Format the material from its first line through the line containing "center [956, 172].", inclusive, as a Markdown table with the columns Row and Line, numbering each line and omitting blank lines. Leave the pictures out of the table.

INFORMATION SUPPLIED
_____
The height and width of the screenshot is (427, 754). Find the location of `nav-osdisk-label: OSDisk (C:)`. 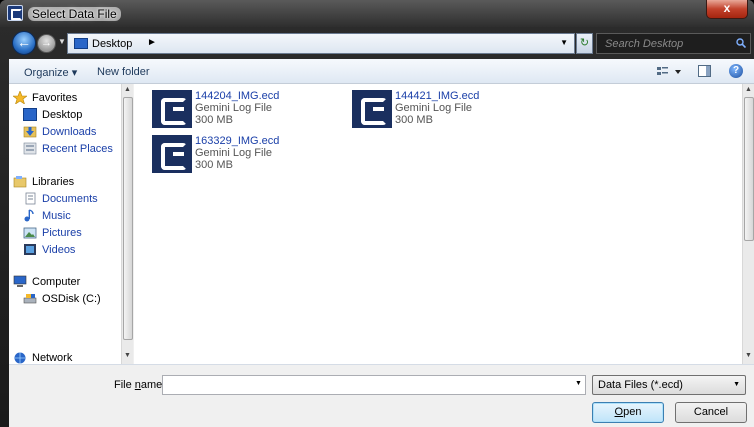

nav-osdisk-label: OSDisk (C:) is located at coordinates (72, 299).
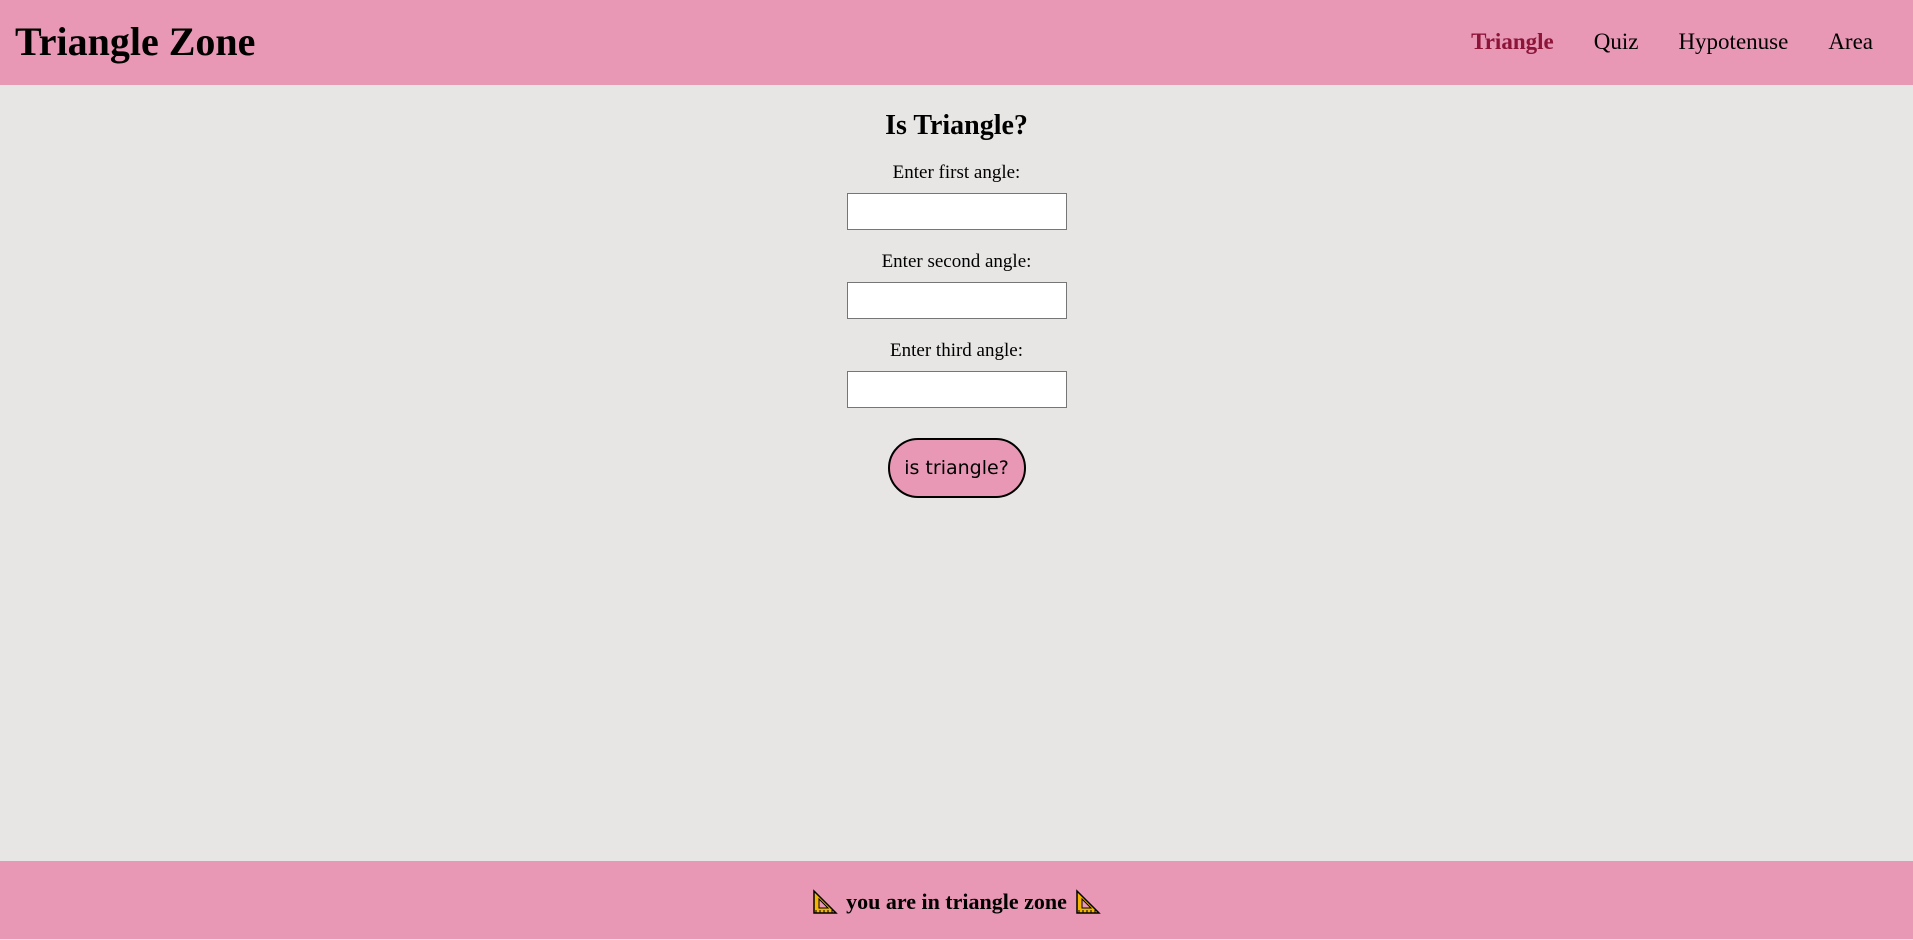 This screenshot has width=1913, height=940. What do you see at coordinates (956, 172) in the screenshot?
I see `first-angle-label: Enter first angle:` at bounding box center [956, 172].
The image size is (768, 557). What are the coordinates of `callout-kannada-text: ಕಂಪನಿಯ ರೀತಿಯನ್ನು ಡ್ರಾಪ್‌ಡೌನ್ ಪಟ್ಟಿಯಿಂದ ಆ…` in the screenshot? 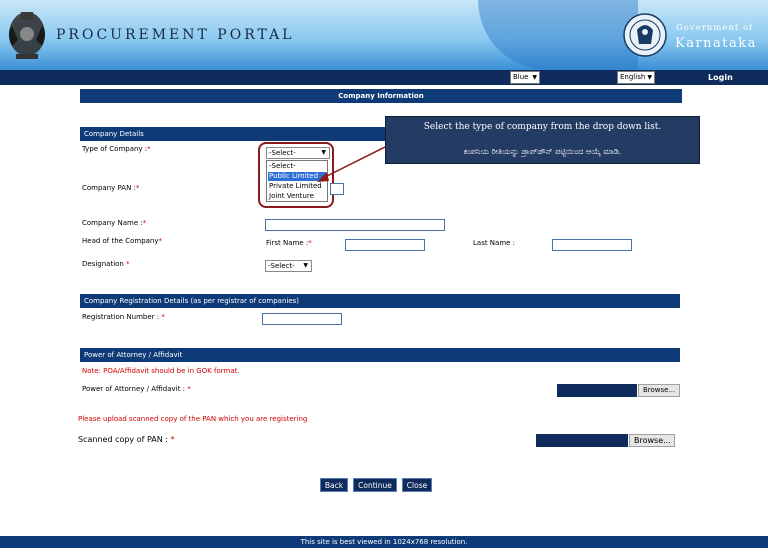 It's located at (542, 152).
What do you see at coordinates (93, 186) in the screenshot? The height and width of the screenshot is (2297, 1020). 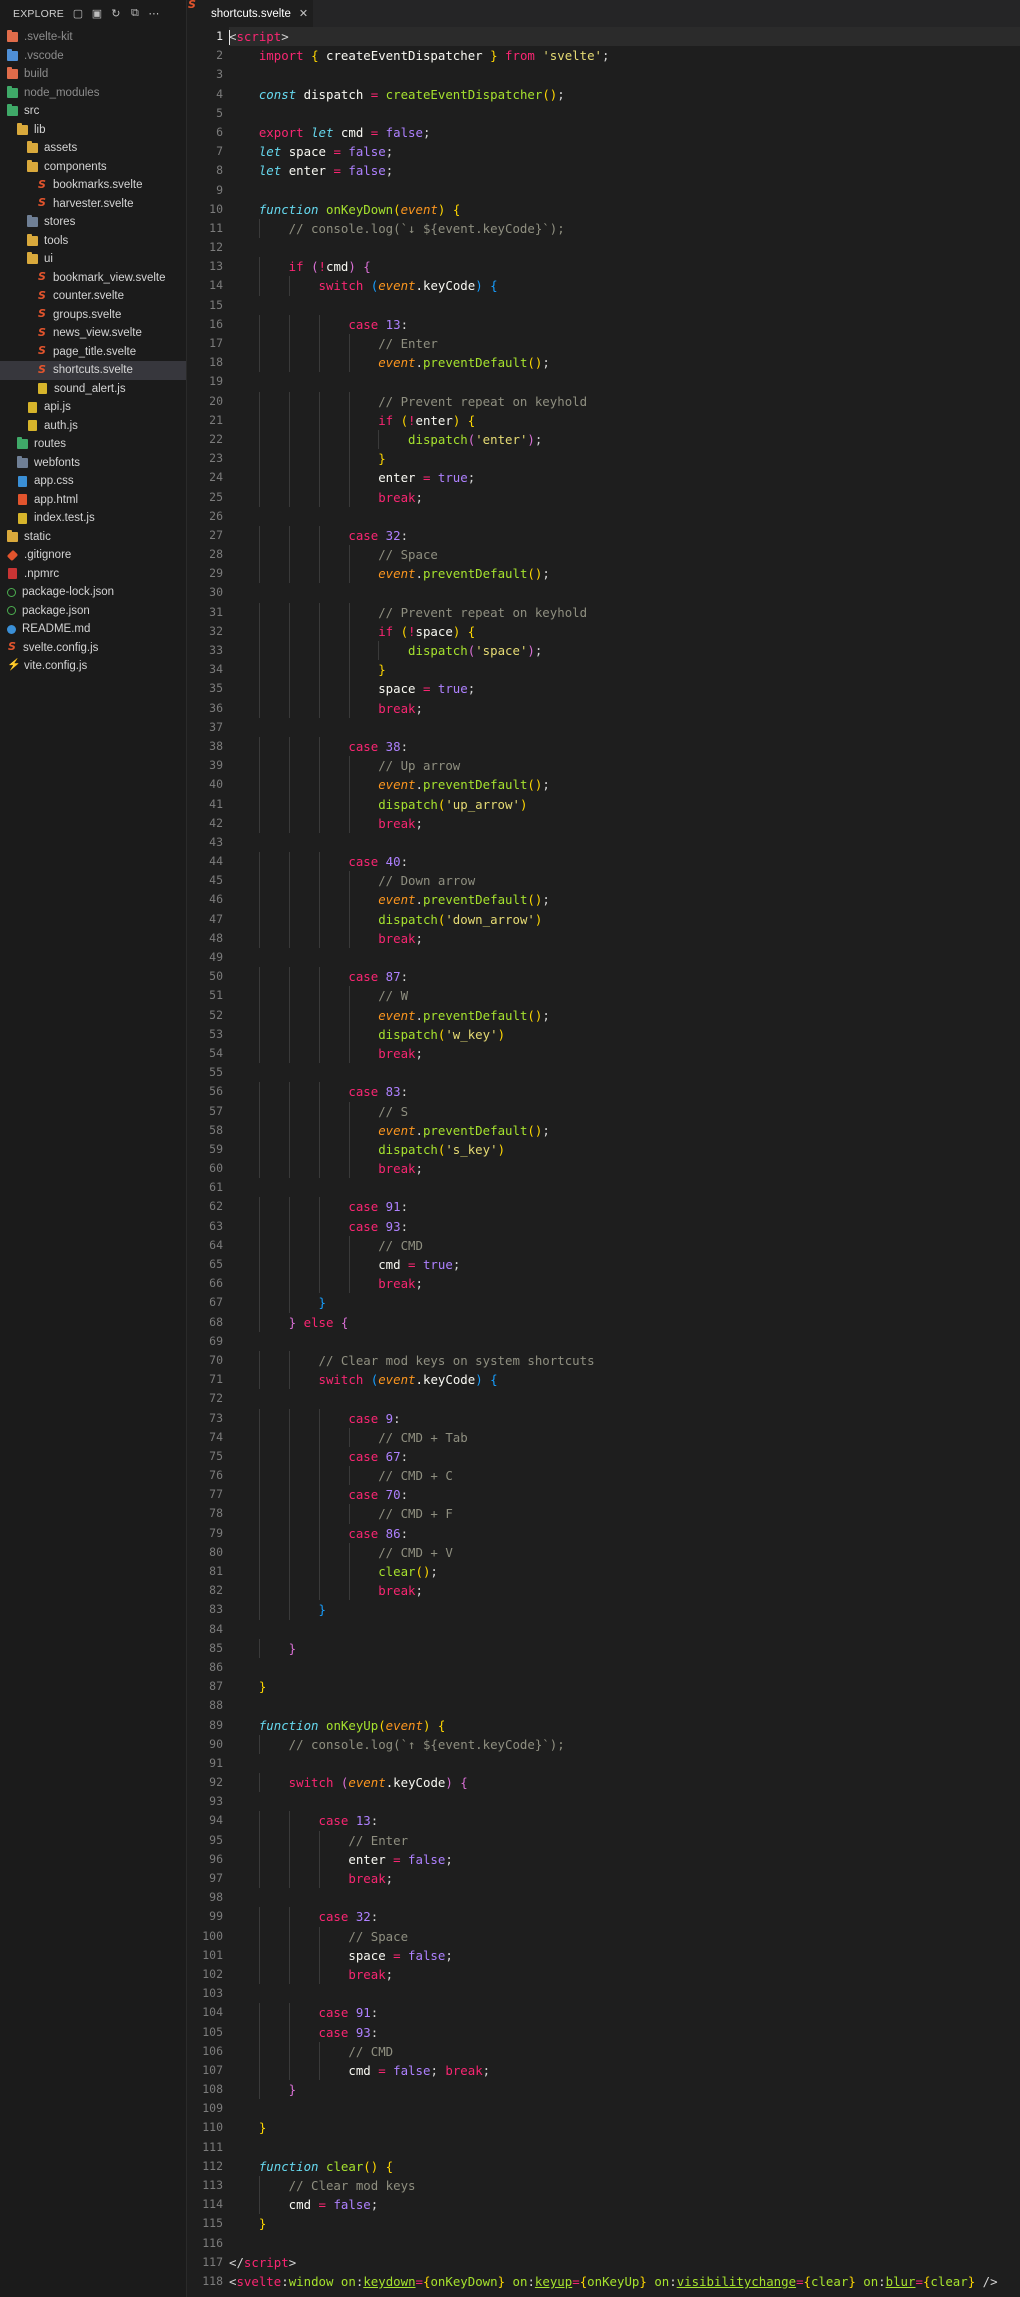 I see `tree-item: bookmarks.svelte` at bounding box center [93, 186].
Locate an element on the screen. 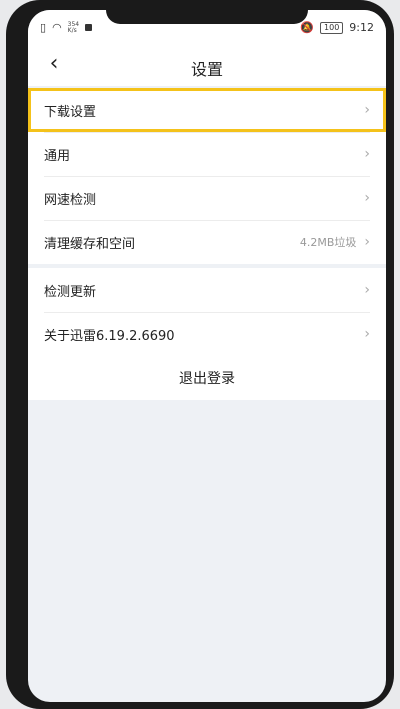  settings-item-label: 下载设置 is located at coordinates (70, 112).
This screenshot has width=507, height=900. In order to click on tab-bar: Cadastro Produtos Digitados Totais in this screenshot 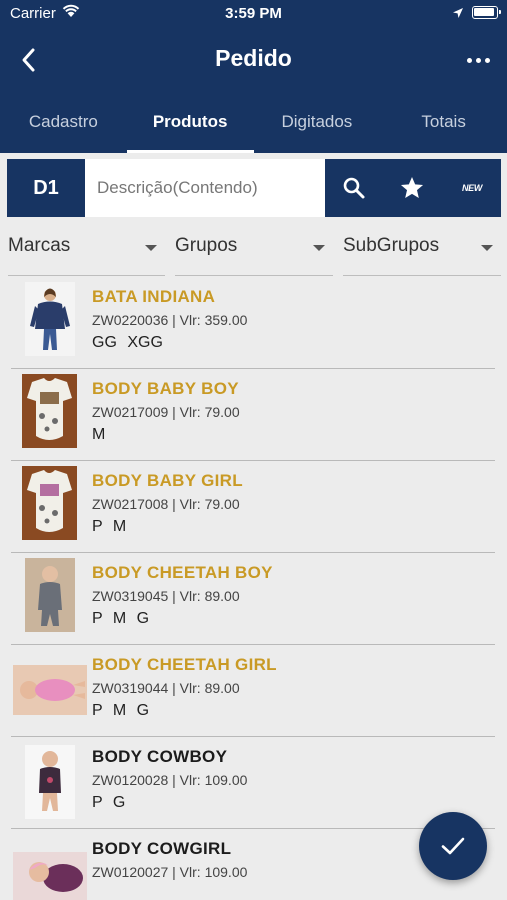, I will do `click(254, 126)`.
_____
SOLUTION TO THIS TASK
| Row | Line |
|---|---|
| 1 | The height and width of the screenshot is (427, 754). Find the location of `nav-osdisk-label: OSDisk (C:)`.  |
| 2 | nav-osdisk-label: OSDisk (C:) is located at coordinates (72, 299). |
| 3 |  This screenshot has width=1913, height=940. What do you see at coordinates (956, 172) in the screenshot? |
| 4 | I see `first-angle-label: Enter first angle:` at bounding box center [956, 172]. |